### Records for the task
########################################

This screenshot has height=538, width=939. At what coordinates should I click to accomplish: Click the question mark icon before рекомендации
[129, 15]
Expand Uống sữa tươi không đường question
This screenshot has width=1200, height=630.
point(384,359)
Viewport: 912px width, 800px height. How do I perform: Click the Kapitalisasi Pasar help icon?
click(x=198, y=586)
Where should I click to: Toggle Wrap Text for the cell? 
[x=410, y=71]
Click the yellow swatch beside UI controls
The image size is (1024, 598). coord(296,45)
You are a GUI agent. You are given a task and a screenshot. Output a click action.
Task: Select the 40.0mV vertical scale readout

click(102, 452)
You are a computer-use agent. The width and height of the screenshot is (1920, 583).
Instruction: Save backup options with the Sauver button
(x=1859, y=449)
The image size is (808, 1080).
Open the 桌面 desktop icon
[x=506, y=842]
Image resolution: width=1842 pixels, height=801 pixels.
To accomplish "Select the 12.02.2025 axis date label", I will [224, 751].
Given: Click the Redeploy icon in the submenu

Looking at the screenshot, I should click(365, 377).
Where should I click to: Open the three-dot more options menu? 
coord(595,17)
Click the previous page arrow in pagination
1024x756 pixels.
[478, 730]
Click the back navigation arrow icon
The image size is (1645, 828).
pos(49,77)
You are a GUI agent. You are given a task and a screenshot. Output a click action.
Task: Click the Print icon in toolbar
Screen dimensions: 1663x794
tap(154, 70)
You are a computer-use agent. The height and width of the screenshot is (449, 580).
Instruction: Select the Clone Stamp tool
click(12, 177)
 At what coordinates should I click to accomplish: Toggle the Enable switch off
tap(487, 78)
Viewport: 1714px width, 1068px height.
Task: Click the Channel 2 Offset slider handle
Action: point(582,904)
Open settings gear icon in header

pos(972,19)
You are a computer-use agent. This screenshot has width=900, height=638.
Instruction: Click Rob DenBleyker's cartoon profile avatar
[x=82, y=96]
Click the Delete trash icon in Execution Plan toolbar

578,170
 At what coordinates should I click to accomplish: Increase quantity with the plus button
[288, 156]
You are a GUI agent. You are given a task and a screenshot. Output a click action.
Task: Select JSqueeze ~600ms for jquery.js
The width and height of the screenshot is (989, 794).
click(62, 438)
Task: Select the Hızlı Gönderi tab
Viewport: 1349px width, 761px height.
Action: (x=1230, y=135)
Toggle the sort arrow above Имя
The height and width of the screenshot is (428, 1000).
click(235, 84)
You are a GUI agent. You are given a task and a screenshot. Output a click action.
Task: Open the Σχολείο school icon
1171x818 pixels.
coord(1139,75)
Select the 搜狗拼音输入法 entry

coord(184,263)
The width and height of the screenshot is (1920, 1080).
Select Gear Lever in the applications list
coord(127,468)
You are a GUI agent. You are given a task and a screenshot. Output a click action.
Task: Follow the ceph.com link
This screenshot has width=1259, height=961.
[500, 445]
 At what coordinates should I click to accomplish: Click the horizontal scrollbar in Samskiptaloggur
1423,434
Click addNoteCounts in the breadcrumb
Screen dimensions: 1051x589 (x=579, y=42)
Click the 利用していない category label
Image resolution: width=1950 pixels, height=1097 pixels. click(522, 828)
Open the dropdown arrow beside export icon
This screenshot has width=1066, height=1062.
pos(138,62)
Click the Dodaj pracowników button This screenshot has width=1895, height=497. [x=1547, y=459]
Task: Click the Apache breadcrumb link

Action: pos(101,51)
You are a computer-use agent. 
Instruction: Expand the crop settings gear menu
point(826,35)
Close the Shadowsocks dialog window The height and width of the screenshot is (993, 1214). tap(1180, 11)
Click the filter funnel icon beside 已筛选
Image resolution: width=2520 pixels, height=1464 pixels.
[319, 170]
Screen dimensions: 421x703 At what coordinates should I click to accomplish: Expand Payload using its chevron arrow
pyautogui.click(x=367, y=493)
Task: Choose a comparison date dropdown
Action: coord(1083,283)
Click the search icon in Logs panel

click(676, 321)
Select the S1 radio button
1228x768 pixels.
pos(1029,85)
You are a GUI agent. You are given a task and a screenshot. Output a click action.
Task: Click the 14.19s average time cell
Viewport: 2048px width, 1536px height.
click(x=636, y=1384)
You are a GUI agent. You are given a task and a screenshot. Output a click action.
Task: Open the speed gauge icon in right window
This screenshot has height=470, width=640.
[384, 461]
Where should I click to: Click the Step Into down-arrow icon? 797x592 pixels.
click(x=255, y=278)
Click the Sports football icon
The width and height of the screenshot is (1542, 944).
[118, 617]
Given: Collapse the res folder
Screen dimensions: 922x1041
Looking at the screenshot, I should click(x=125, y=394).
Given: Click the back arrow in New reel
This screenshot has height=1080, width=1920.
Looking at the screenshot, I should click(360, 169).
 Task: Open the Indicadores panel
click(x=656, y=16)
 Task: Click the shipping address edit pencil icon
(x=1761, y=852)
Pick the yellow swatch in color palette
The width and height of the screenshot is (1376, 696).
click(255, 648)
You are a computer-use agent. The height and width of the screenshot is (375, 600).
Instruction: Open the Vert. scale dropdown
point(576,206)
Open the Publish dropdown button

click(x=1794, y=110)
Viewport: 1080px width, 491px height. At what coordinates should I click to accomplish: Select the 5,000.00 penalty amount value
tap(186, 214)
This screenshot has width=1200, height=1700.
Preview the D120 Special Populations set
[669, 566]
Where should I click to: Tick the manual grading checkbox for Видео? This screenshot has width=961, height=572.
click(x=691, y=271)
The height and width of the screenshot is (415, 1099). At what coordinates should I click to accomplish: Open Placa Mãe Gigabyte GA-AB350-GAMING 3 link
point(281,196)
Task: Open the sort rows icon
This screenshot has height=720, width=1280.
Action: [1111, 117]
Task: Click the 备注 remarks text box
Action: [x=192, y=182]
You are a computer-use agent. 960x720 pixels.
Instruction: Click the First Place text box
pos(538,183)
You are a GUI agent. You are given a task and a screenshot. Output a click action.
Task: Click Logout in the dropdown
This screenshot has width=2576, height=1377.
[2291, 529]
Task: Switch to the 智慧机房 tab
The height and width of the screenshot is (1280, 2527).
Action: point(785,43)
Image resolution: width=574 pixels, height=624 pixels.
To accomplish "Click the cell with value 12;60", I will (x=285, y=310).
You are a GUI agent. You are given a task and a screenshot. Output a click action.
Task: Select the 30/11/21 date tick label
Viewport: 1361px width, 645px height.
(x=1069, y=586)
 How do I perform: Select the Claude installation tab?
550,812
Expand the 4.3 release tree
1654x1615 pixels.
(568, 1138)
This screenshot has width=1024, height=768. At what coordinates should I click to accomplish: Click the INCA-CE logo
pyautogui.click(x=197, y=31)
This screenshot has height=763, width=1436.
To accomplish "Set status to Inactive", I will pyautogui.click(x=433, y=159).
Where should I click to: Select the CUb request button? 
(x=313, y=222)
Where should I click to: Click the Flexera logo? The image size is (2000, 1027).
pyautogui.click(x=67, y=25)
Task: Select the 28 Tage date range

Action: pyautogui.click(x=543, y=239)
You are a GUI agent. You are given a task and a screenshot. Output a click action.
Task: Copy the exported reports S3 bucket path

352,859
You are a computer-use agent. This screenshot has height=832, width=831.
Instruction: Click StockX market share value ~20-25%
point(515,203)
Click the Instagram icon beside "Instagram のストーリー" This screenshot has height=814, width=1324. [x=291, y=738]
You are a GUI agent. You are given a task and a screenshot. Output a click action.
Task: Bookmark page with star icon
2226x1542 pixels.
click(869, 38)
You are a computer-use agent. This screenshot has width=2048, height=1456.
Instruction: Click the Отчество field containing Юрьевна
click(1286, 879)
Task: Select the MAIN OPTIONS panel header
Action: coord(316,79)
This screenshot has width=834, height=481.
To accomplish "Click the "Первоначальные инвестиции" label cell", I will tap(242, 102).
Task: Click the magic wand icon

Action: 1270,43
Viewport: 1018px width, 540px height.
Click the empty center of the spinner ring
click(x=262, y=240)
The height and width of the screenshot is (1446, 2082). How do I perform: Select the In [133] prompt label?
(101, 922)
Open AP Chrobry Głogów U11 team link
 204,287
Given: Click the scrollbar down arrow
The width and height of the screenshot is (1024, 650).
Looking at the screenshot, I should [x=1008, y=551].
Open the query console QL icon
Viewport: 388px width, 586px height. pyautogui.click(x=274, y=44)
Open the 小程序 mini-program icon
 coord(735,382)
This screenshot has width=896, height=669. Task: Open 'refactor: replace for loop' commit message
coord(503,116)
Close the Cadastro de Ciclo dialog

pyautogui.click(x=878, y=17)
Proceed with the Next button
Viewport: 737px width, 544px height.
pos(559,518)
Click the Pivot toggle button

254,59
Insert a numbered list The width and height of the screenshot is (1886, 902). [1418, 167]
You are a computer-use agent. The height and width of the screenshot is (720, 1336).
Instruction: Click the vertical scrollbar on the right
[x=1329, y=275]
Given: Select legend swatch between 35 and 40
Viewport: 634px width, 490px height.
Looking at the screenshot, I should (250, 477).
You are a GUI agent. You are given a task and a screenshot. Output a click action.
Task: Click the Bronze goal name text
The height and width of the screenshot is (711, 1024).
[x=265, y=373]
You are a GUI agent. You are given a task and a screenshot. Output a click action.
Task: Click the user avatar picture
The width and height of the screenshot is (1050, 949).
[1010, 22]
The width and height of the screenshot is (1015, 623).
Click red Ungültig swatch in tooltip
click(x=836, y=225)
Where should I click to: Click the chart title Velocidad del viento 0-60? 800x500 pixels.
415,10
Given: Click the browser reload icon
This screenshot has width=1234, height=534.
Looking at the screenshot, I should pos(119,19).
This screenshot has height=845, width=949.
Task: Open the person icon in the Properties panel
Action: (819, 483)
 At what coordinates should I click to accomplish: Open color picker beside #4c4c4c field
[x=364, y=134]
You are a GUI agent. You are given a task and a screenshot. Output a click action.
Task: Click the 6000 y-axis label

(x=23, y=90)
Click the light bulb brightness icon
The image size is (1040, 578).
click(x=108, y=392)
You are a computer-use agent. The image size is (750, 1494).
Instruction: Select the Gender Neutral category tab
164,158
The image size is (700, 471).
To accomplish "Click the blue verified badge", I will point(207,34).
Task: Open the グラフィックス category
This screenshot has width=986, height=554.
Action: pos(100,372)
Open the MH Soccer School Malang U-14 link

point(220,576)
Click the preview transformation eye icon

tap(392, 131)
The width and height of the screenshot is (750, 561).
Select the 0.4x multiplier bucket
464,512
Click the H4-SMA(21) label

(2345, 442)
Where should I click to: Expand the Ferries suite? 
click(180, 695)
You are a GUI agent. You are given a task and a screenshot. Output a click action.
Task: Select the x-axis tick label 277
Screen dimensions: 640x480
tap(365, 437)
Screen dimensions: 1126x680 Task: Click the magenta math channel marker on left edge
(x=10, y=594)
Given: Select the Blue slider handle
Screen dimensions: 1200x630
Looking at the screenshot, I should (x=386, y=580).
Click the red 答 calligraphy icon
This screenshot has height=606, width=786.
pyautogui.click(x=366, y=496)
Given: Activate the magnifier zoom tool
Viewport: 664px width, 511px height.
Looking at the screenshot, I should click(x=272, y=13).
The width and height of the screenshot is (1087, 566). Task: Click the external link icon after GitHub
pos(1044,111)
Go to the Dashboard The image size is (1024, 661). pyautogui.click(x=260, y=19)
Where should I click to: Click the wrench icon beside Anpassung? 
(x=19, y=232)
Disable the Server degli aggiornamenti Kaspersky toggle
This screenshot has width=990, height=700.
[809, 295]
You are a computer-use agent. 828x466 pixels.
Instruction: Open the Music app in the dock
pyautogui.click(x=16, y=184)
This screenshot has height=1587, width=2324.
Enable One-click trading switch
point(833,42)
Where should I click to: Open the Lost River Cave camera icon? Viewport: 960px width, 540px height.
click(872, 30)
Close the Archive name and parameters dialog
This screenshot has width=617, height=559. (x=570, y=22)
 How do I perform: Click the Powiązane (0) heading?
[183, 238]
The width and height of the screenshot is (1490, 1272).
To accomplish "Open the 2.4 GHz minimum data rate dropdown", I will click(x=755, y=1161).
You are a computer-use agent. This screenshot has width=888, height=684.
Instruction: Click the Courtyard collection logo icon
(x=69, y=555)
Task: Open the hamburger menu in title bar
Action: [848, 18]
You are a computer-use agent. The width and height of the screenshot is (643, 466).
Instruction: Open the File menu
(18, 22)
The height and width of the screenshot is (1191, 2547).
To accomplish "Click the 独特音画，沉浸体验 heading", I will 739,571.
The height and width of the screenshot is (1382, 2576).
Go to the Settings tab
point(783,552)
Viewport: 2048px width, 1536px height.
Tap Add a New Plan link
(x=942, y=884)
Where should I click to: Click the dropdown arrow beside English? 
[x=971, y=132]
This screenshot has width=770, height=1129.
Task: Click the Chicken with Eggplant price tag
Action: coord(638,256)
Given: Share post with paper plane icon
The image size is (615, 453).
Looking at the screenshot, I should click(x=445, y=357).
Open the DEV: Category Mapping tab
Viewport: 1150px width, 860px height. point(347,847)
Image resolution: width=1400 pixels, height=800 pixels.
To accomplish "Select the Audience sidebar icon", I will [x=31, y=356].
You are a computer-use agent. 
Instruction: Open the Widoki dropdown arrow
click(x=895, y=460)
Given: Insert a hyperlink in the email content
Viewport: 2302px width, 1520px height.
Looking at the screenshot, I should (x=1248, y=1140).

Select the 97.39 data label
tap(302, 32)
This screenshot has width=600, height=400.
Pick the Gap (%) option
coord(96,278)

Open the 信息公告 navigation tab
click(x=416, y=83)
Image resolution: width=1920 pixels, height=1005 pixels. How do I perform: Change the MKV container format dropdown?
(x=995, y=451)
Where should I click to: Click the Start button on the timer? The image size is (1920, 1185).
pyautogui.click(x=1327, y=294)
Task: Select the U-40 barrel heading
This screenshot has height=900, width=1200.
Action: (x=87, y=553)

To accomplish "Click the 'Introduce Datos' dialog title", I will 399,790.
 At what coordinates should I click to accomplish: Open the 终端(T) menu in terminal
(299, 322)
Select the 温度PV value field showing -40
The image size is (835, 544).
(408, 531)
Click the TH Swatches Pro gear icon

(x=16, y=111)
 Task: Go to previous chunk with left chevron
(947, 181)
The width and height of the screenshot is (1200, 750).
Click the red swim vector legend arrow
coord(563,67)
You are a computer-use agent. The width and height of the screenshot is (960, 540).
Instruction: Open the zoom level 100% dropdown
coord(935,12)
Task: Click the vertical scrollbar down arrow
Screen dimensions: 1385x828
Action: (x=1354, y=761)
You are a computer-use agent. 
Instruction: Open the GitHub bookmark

########################################

### Exercise goal
Please copy out, character for character, the part of the listing above that opens with the line containing "How do I perform: Click the Powiązane" and closes with the line containing "will [x=31, y=356].", including both of those lines.

### Result of this exercise
 How do I perform: Click the Powiązane (0) heading?
[183, 238]
The width and height of the screenshot is (1490, 1272).
To accomplish "Open the 2.4 GHz minimum data rate dropdown", I will click(x=755, y=1161).
You are a computer-use agent. This screenshot has width=888, height=684.
Instruction: Click the Courtyard collection logo icon
(x=69, y=555)
Task: Open the hamburger menu in title bar
Action: [848, 18]
You are a computer-use agent. The width and height of the screenshot is (643, 466).
Instruction: Open the File menu
(18, 22)
The height and width of the screenshot is (1191, 2547).
To accomplish "Click the 独特音画，沉浸体验 heading", I will 739,571.
The height and width of the screenshot is (1382, 2576).
Go to the Settings tab
point(783,552)
Viewport: 2048px width, 1536px height.
Tap Add a New Plan link
(x=942, y=884)
Where should I click to: Click the dropdown arrow beside English? 
[x=971, y=132]
This screenshot has width=770, height=1129.
Task: Click the Chicken with Eggplant price tag
Action: coord(638,256)
Given: Share post with paper plane icon
The image size is (615, 453).
Looking at the screenshot, I should click(x=445, y=357).
Open the DEV: Category Mapping tab
Viewport: 1150px width, 860px height. point(347,847)
Image resolution: width=1400 pixels, height=800 pixels.
To accomplish "Select the Audience sidebar icon", I will [x=31, y=356].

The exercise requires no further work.